Other Special Provisions Related to Women in Labour Statutes in India

While there are multiple legislations aimed only at women, such as the Sexual harassment at
Workplace Act, Maternity Benefits Act, etc., a number of other statutes that are aimed at the
general working populace have special provisions for the welfare of women workers,
namely[xxvi]:

The Factories Act, 1948

The Mines Act, 1952

The Plantation Labour Act, 1951

The Beedi and Cigar Workers (Conditions of Employment) Act, 1966,

The Contract Labour (Regulation and Abolition) Act, 1970

The Inter-state Migrant Workmen (Regulation of Employment and Conditions of Service) Act,
1979

Building and Other Construction Workers’ (Regulation of Employment and Conditions of


Service) Act, 1996

Minimum Wages Act, 1948 (ix) Payment of Wages Act, 1936

The Employees’ State Insurance Act, 1948

The Workmen Compensation Act, 1923

The Employees Provident Funds and Miscellaneous Provisions Act, 1952

Payment of Gratuity Act, 1972

The Equal Remuneration Act, 1976 defines "remuneration" in In India, the principle of equal
pay means equal remuneration for "the same work or work of a similar nature" (Sec. 4), which in
turn is defined in Sec. 2 (h) of the Act as follows: “Work in respect of which the skill, effort and
responsibility required are the same, when performed under similar working conditions, by a
man or a woman.
No employer shall, for the purpose of complying with the provisions of sub-section (1), reduce
the rate of remuneration of any worker. Thus, even if the work of a man and a woman are of a
similar nature, job differentiation can be made artificially. For example, a cashier is paid more
than an accountant, even if the job content is similar in both cases .The cashier is paid more
because he handles cash, and his job is classified as more sophisticated.

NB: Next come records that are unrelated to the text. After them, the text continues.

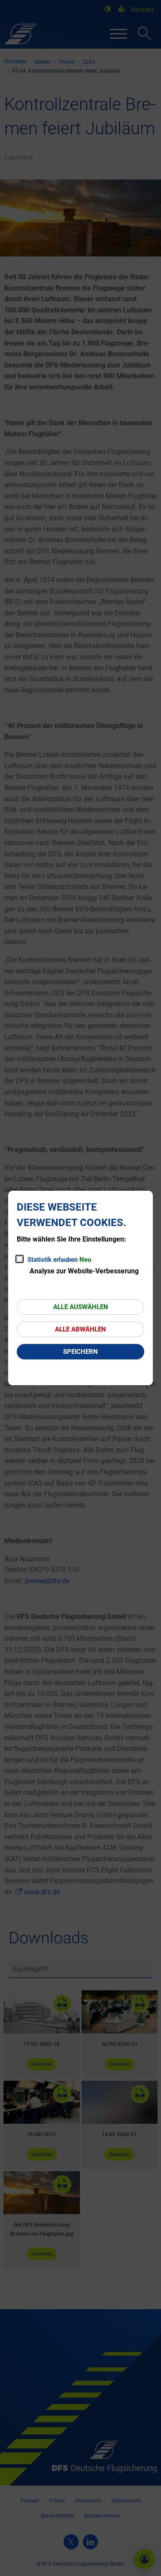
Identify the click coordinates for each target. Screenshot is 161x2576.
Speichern (80, 1352)
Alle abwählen (80, 1329)
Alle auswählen (80, 1307)
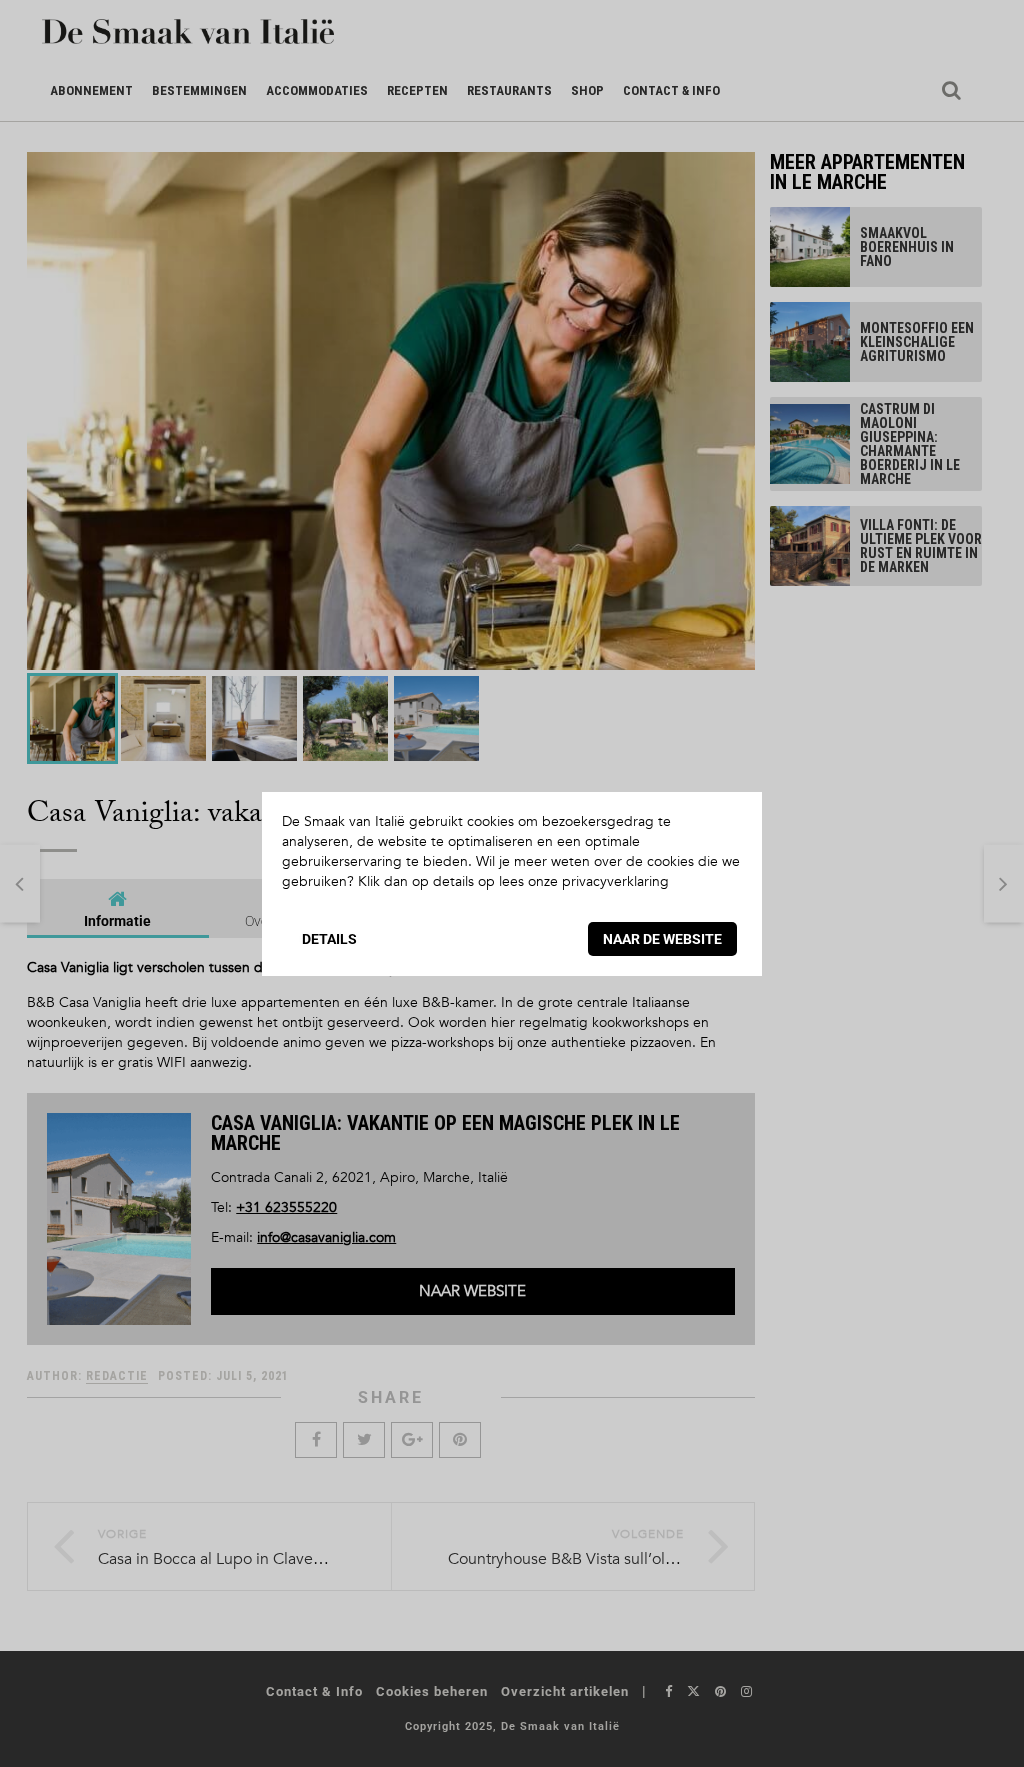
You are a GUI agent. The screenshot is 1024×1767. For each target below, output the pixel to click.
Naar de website (662, 939)
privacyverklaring (615, 881)
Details (329, 939)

The Equal Remuneration Act, 1976 covers all industries and sectors, public and private,
organized and unorganized, and all employees doing permanent, temporary and casual work. The
law covers central, state and local authorities, hospitals and dispensaries, banks and financial
services,

The Act does not cover self-employed workers like unpaid women workers in farming,
households and in the unorganized sectors in large numbers. The principle of equality is
applicable within an establishment. The law permits wage differences to exist across
establishments. The wage differentials can be high across establishments because of differences
in productivity, and the capacity to pay may differ widely.

The Act also ensures that there will be no discrimination against recruitment of women and
provides for the setting up of Advisory committees to promote employment opportunities for
women

Advisory Committee For the purpose of providing increasing employment opportunities for
women, the appropriate Government shall constitute one or more Advisory Committees. The
Committee hear and decide—

(a)complaints with regard to the contravention of any provision of this Act;

(b)claims arising out of non-payment of wages at equal rates to men and women workers for the
same work or work of a similar nature, and may, by the same or subsequent notification, define
the local limits within which each, such authority shall exercise its jurisdiction.

It shall have all the powers of a Civil Court under the Code of Civil Procedure, 1908 (5 of 1908),
for the purpose of taking evidence and of enforcing the attendance of witnesses and compelling
the production of documents, and every such authority shall be deemed to be a Civil Court for all
the purposes of Section 195 and Chapter XXVI of the Code of Criminal Procedure, 1973 (2 of
1974).

No court inferior to that of a Metropolitan Magistrate or a Judicial Magistrate of the first class
shall try any offence punishable under this Act. (2) No court shall take cognizance of an offence
punishable under this Act except upon— (a) its own knowledge or upon a complaint made by the
appropriate Government or an officer authorized by it in this behalf; or (b) a complaint made by
the person aggrieved by the offence or by any recognized welfare institution or organization.